Dalam forum itu, para Ketua DPC menegaskan komitmen untuk mendukung Amrul Jihadi sebagai calon Ketua DPD Partai Demokrat NTB. Dukungan itu bahkan disebut telah dituangkan dalam surat pernyataan bermaterai sebagai syarat administratif pencalonan.
Ketua DPC Demokrat Lombok Tengah Adi Bagus Karya Putra menjelaskan, komunikasi politik antar DPC telah berlangsung sejak lama. Kesamaan visi untuk membesarkan partai di NTB menjadi dasar dukungan terhadap Amrul Jihadi.
“Kesamaan pandangan untuk memperkuat dan memperbesar Partai Demokrat di NTB menjadi alasan utama kami membangun komunikasi sejak awal,” ujarnya pada Lombok Post, Senin (29/3).
Menurut dia, hingga saat ini sedikitnya ada tujuh Ketua DPC telah menandatangani surat dukungan resmi kepada Amrul Jihadi.
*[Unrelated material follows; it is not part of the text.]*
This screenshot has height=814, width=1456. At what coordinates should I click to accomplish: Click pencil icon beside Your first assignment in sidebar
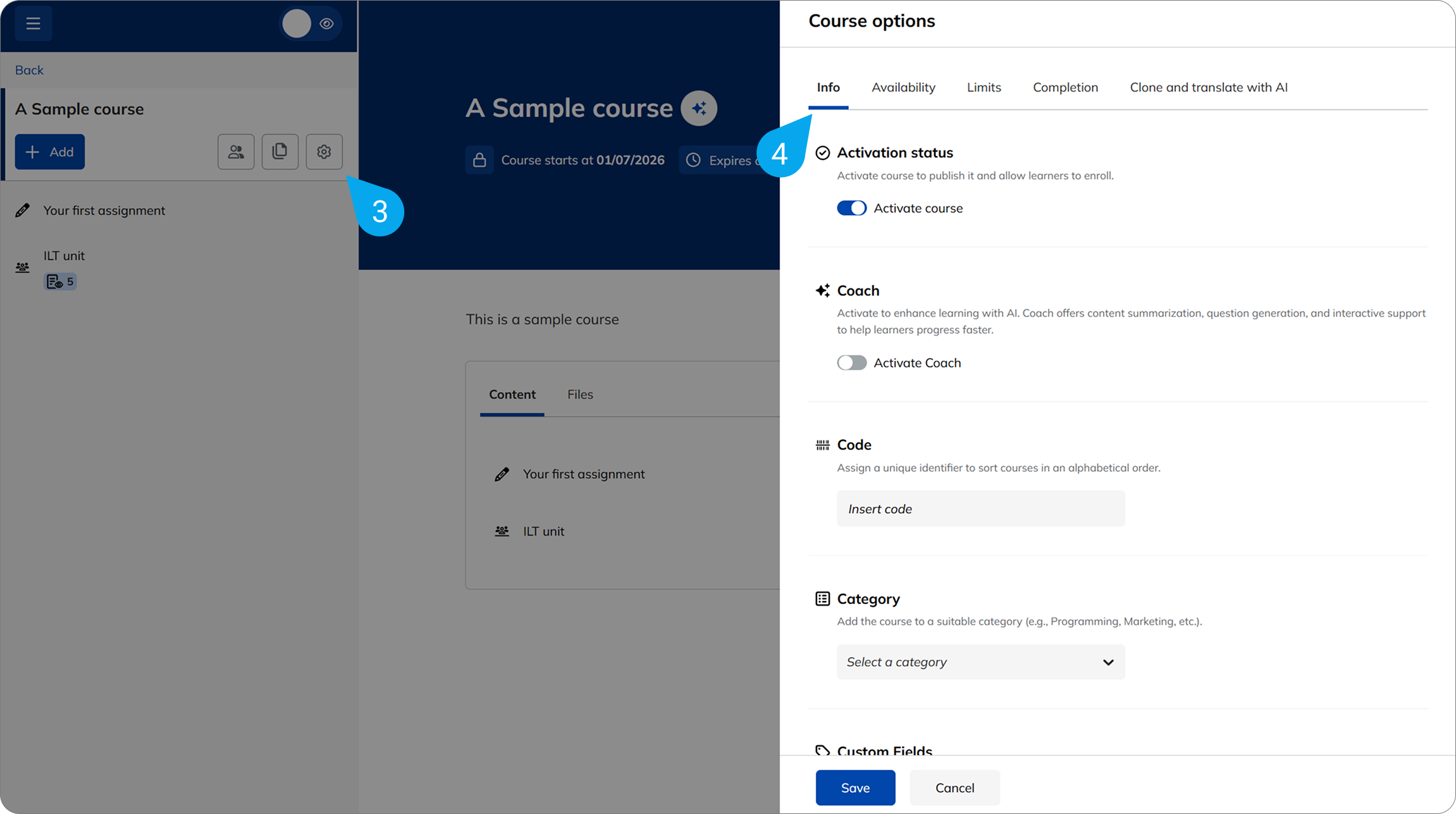coord(23,211)
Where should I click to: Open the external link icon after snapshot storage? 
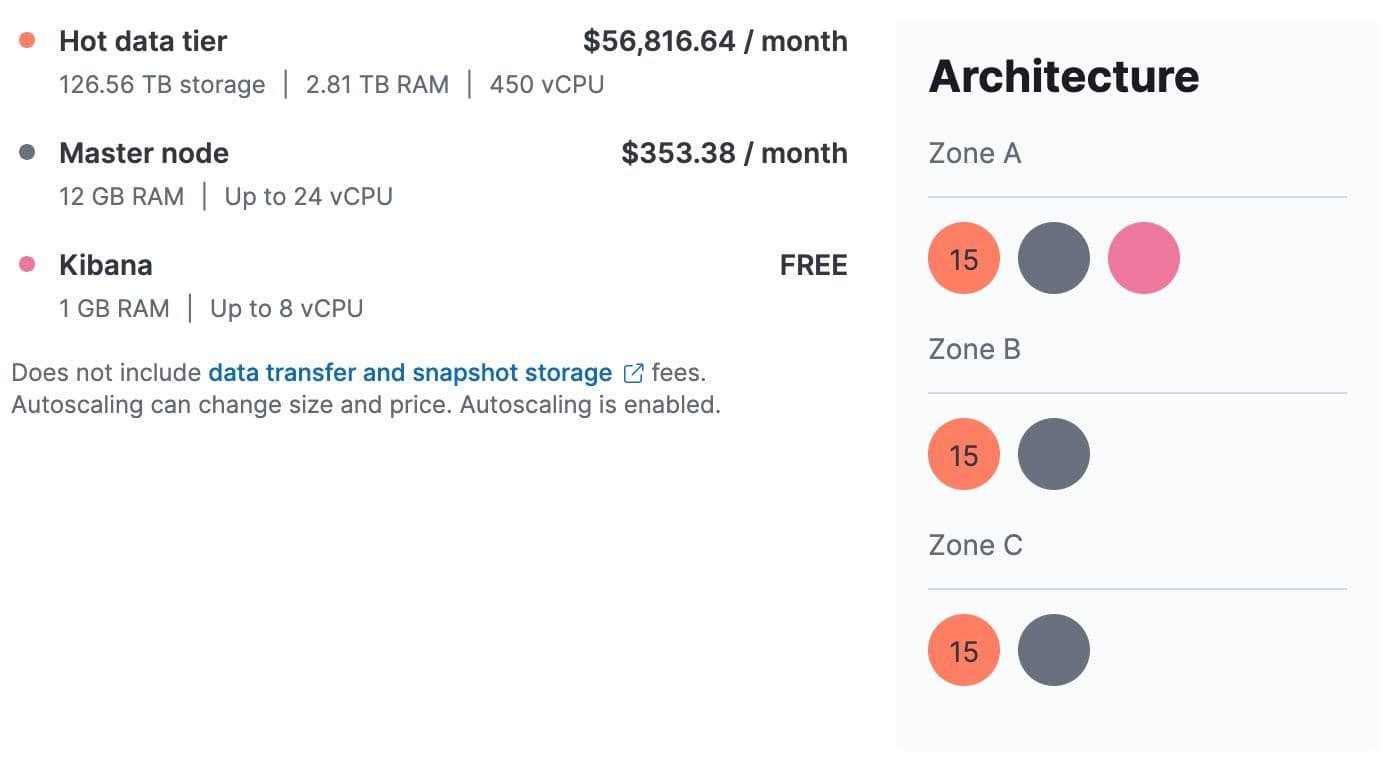(x=633, y=372)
Jumlah itu dinilai telah melampaui syarat minimal 20 persen dukungan pemilik suara di luar DPP sebagaimana diatur dalam AD/ART dan Peraturan Organisasi Partai Demokrat.
"Walau dihadiri 6 DPC tapi Amrul Jihadi sudah kantongi tujuh dukungan DPC, yaitu Sumbawa, Sumbawa Barat, Lombok Tengah, Lombok Timur, Bima, Lombok Utara dan Lombok Barat, yang Lombok Barat tidak bisa hadir karena ada kegiatan silaturahmi di tempat lain," jelasnya.
Di sisi lain, munculnya sejumlah nama kandidat lain dinilai sebagai dinamika yang wajar dalam proses demokrasi internal partai. Banyaknya tokoh yang berminat memimpin Demokrat NTB dipandang sebagai indikator masih kuatnya daya tarik partai berlambang mercy di daerah.
Magnet itu, kata dia, tidak lepas dari figur Ketua Umum Partai Demokrat Agus Harimurti Yudhoyono (AHY) yang saat ini menjabat Menteri Koordinator Infrastruktur dan Pembangunan Kewilayahan. Kinerja AHY di tingkat nasional disebut turut meningkatkan kepercayaan publik dan kader terhadap masa depan Partai Demokrat.